Provided entries section start

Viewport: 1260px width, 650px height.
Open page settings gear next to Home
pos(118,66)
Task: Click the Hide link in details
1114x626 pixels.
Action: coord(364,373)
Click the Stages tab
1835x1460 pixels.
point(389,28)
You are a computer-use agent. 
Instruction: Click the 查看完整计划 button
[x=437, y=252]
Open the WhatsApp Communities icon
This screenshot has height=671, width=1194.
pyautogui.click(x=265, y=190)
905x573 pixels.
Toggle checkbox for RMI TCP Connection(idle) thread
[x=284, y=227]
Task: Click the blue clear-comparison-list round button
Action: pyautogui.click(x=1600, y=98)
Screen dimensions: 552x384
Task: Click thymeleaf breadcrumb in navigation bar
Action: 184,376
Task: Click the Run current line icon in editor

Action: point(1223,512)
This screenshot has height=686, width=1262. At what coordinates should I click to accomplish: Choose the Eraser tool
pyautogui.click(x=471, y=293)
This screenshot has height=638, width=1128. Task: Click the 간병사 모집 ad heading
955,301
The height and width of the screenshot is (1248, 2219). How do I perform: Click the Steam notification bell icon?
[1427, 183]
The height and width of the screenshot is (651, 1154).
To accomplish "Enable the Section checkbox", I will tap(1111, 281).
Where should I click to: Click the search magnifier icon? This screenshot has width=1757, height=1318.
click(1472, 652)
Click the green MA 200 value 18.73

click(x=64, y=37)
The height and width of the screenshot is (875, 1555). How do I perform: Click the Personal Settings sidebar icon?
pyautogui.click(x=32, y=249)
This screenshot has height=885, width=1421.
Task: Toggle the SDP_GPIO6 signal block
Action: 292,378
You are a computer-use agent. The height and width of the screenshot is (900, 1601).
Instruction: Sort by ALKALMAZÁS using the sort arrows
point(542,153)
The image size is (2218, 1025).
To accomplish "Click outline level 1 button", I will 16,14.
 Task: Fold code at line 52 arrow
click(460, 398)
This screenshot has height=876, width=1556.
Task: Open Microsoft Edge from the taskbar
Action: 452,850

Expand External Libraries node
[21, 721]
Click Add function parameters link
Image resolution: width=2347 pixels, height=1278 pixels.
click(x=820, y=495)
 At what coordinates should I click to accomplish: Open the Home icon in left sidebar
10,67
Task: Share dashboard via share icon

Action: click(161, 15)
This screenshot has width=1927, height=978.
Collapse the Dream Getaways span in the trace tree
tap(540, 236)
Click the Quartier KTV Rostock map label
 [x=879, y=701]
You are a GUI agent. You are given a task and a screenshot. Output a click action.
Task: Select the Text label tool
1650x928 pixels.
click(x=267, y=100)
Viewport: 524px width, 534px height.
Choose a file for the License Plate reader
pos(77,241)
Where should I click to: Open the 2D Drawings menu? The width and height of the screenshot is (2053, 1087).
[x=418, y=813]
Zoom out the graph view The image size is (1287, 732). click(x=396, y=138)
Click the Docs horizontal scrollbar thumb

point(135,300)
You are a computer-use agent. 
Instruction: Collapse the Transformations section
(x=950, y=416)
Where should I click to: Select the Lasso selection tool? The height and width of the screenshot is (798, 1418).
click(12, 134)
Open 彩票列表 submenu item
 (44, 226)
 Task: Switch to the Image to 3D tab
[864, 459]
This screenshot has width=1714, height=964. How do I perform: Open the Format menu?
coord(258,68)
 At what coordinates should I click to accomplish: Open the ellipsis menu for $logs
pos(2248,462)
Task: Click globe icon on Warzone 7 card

Provided entries section end

→ **What you are asked to do**: The "Open 彩票列表 submenu item" line through the last line above: set these down exactly and add nothing else.

→ **Your solution**:
Open 彩票列表 submenu item
 (44, 226)
 Task: Switch to the Image to 3D tab
[864, 459]
This screenshot has width=1714, height=964. How do I perform: Open the Format menu?
coord(258,68)
 At what coordinates should I click to accomplish: Open the ellipsis menu for $logs
pos(2248,462)
Task: Click globe icon on Warzone 7 card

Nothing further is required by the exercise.